Quizás el color que todo el mundo asocia a Vietnam es el verde, el de las selvas del centro, los arrozales del norte o los uniformes del Viet Cong que vieron en las películas de la guerra. Pero Vietnam es un país colorista. Por algo escogió el loto rosa, y no el blanco, como flor nacional. Los vestidos de las mujeres de las tribus, muchas de las 54 etnias del país, mezclan la austeridad del traje de trapo azul índigo con los chillones arcoiris de sus cintos, collares y turbantes.
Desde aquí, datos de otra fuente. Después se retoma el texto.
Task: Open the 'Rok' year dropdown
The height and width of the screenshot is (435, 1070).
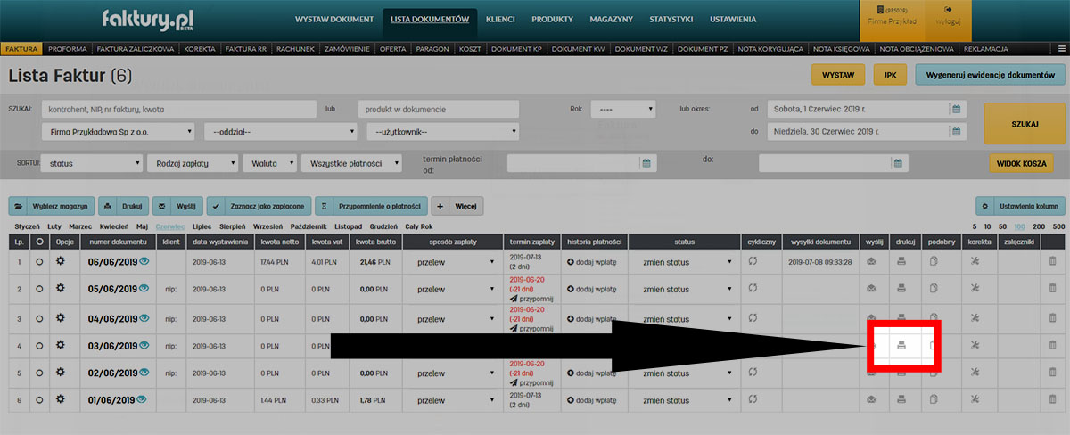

La comida vietnamita es una sinfonía de tonos y sabores. Las pinturas en sus paredes, las que se alejan del arte militar, representan con lacas brillantes grullas, garzas o cisnes, flores de cerezo o de manzano. Incluso los anticuados diseños de propaganda oficial combinan una paleta atrevida de colores planos en una mezcla paradójica de mensaje sobrio, rebosante de compromiso y desafío, con una iconografía rudimentaria, casi infantil. Los Ao Dai, resiguen las líneas de los cuerpos femeninos como una segunda piel, y los visten de brillos deslumbrantes en sus bodas. La navidad tiene el cromatismo que a todos nos es familiar, si bien la nieve se simula con porexpan y los cielos estrellados de los belenes, a las puertas de las casas en los pueblos de carretera, se crean con sábanas pintadas. Llega después la primera luna nueva, a finales de enero o principios de febrero, el Tet, la gran fiesta del amarillo en el sur y el rosado en el norte, cuando el país se detiene unos días, los regalos circulan en sobres de dinero, se asan patos, tocinos y huevos de oca.
Pero tal vez la fiesta de colores más mágica sea el Tet Trung Thu, la luna llena de otoño, que se celebra entre finales de agosto y mediados de septiembre, (el quinceavo día del octavo mes lunar) por ser la fiesta de los niños, y también la de agradecimiento al final de la cosecha, es decir, que equivaldría en el Mediterráneo, a los fuegos de San Juan. Durante el Tet Trung Thu, en la calle Hang Ma de Hanoi, los tenderos disponen sus paradas de juguetes, tambores, máscaras de unicornios, barcos de hojalata de vapor, estrellas de celofán, linternas de papel verde, amarillo, rojo, violeta, naranja, que se repiten mientras en todo el país venden los pastelillos de la luna de medio otoño, con las marchas favoritas, Nhiu Lan, Kin Do, y las demás. Pasteles de harina, semillas, jengibre, carne curada y huevos. Resulta especialmente bello el pastelillo (puede pesar hasta 350 gr) con dos yemas dentro, que al cortarlo te miran como los ojos de un dragón. Unos son redondos y los otros cuadrados, y simbolizan el cielo y la tierra según una antigua creencia. Esa repostería compacta, que obliga a la postergación o a compartir (imposible acabarse uno de una sola vez), me recuerda, de lejos, a la impresión que me causó toda la panadería mallorquina, y descubro con sorpresa que no es la primera vez que Vietnam me recuerda a Mallorca, y a la vez, cuánto la echo de menos. Las panadas, los cocarrois, los roviols, los cremadillos, buñols de quaresma, los quartos embetumats, el pan negro o las clásicas ensaimadas.
Mientras, en Hanoi la gente se queja porque los precios de los juguetes se multiplican por diez o por veinte de un año a otro, sin percibir que cada vez son menos lo artesanos, y que lo que no compren en esta ocasión, quizás dentro de tres años solo lo vean en un museo.